Com isso fica claro, que
Irineu, não pensavam em uma leitura das Escrituras que ignorasse o Kerigma
Ekklisiastikon, a Tradição da Igreja, mas sim tinha vista uma leituras das
Escrituras na Igreja e pela Igreja, levando em conta essa mesma Tradição como
fonte da fé, que poderia sozinha suprir a Igreja caso a Providencia Divina não
legasse as Escrituras como um auxilio. Ignoram o simples fato, que aquilo que
anima a Igreja, que guia sua ação no mundo, não são as Escrituras em si, mas o
Espirito Santo, o Paraclito prometido por Cristo, que ensina e desenvolve a
Palavra de Deus por meio do Magistério da Igreja.

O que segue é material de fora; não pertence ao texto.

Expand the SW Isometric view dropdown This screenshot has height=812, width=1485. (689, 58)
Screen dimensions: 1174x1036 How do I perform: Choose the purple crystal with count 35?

É simplesmente impossível,
contar unicamente com as Escrituras, na solução de TODAS as questões de cunho
dogmático. Bom seria, se no mundo dos fatos, ler as escrituras fosse suficiente
para depreender o verdadeiro sentido
delas, mesmo quando desconexas Kerigma cristão, da Tradição da Igreja. Não
haveria nenhuma seita dita cristãs para dizer toda a espécie de heresias e
blasfêmias (coisa corrente desde o
primeiros séculos do cristianismo). Tolice seria condenar o papel da Tradição
no desenvolvimento dogmático e exposição da verdade Cristã. Insanidade maior e
hipocrisia, seria negar validade do Magistério no desenvolvimento dogmático de
determinado dado revelado, tanto na Tradição quanto nas Escrituras.
A história da Igreja testifica
o papel fundamental que a Tradição Apostólica, teve na exposição de uma
doutrina cristã verdadeiramente ortodoxa de acordo com a Revelação, a Fé dos
Apóstolos.
No passado os arianos, como
todos os demais grupos dissidentes, preparam um incrível rol de estudos e
citações das Escrituras, para combater a ortodoxia dos Padres. Desejam prender
o debate no campo das Escrituras, somente. Não estavam preocupados com o
contexto das citações, na Revelação como um todo.
Santo Atanásio (citado
equivocamente por alguns hereges protestantes), pelo contrario, apelava para a
Mente da Igreja, para o Escopo da Fé, como regra interpretativa das Escrituras.